Hannah Fidler – a Chicago-based musician, teacher, activist and organizer – spends time writing letters to incarcerated LGBTQ Muslims across the United States every week, as part of Masjid al-Rabia’s prison outreach program based in Chicago.
She writes to them about their favorite cowhelors, commiserates on the tendency of many Muslim communities to reject those who identify as queer, and discusses their personal hajj pilgrimages. Fidler also tells them about current initiatives run by Masjid al-Rabia, Chicago’s first LGBTQ affirming mosque.
“There are a lot of people who have expressed that the letter writing program with Masjid al-Rabia reflects the first time in their entire lives that someone was willing to hold space for both their queerness and their Muslim-ness,” Fidler said in an interview.

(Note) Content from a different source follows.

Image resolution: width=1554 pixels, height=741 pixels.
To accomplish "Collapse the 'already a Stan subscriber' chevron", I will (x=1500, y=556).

“Whenever someone says something like that, it makes it all worth it.” Besides having to reach out through the prison bureaucracy, Fidler added that striking a balance between opening her heart to give the incarcerated compassionate responses while not taking on too much, is a challenge.
“It’s a really involved balance of keeping your heart open to whatever people need to say but also realizing that you can’t take on everything that people are carrying,” she said. “We can offer them a spiritual service and friendship, but not solve all their problems.”
The biggest program run by the mosque is its prison ministry, where the organization serves more than 500 incarcerated LGBTQ Muslims in jails and detention centers across the United States. It has attracted more than 400 volunteers from the “free world,” and remains the only prison outreach program in the U.S. that caters specifically to incarcerated LGBTQ Muslims. Other non-profit organizations such as Link Outside host similar initiatives connecting incarcerated Muslims with those outside, but without a focus on incarcerated LGBTQ Muslims.
Masjid al-Rabia’s Black and Pink Crescent, which is a part of its prison outreach initiative, is a pen pal program that connects incarcerated LGBTQ Muslims with their supporters across the free world, an all-inclusive group including LGBTQ Muslims. The program was formed as a partnership with the Queer Detainee Empowerment Project and Black and Pink. Besides exchanging letters, Masjid al-Rabia also sends resources such as prayer mats and Qurans to incarcerated Muslims who request them.